Skeptics say:
According to Prof Graham Cogley (Trent University, Ontario), a short article on the future of glaciers by a Russian scientist (Kotlyakov, V.M., 1996, The future of glaciers under the expected climate warming, 61-66, in Kotlyakov, V.M., ed., 1996, Variations of Snow and Ice in the Past and at Present on a Global and Regional Scale, Technical Documents in Hydrology, 1. UNESCO, Paris (IHP-IV Project H-4.1). 78p estimates 2350 as the year for disappearance of glaciers, but the IPCC authors misread 2350 as 2035 in the Official IPCC documents, WGII 2007 p. 493!
Let's go p. 493, shall we?
"Glaciers in the Himalaya are receding faster than in any other
part of the world (see Table 10.9) and, if the present rate
continues, the likelihood of them disappearing by the year 2035
and perhaps sooner is very high if the Earth keeps warming at
the current rate. Its total area will likely shrink from the present
500,000 to 100,000 km2 by the year 2035 (WWF, 2005)."
http://www.ipcc.ch/pdf/assessment-report/ar4/wg2/ar4-wg2-chapter10.pdf
The WWF cite:
"WWF (WorldWildlife Fund), 2005:An overview of glaciers, glacier retreat, and
subsequent impacts in Nepal, India and China.WorldWildlife Fund, Nepal Programme,
79 pp."
In 1999, a report by the WorkingGroup on Himalayan Glaciology (WGHG) of the International Commission for Snow and Ice(ICSI) stated: “glaciers in the Himalayas are receding faster than in any other part of the worldand, if the present rate continues, the livelihood of them disappearing by the year 2035 is veryhigh”.

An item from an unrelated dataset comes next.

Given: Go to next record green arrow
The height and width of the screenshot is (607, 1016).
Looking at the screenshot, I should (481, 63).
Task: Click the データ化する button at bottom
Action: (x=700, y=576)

The ISCI is where I run out of direct online sources. But I did find this ref, also from 1999:
"The glacier will be decaying at rapid, catastrophic rates. Its total area will shrink from the present 500,000 to 100,000 square km by the year 2035," says formerICSI president V M Kotlyakov in the report Variations of snow and ice in the past and present on a global and regional scale.
This is a problem. Back to Kotlyakov's report (p. 66):
The degradation of the extrapolar glaciation of the Earth will be apparent in rising ocean level already by the year 2050, and there will be a drastic rise of the ocean thereafter caused by the deglaciation-derived runoff (see Table 11 ). This period will last from 200 to 300 years. The extrapolar glaciation of the Earth will be decaying at rapid, catastrophic rates— its total area will shrink from 500,000 to 100,000 km² by the year 2350.
If the IPCC's chain of citations does indeed reach back to and rely on Kotlyakov 1996 alone - and I'm not sure that it does - then the skeptics have a point. Worth noting that Kotlyakov assumed linear changes in warmth, which is optimistic under business-as-usual scenarios, but that won't erase a 300-year difference.
UPDATE: Skeptic Tom Maguire gets a little further than me, but no real results. So far it's looking like sloppy work, although the sloppiness isn't with the IPCC but the predecessor citations. Maybe someone else can get a better answer than Tom or me.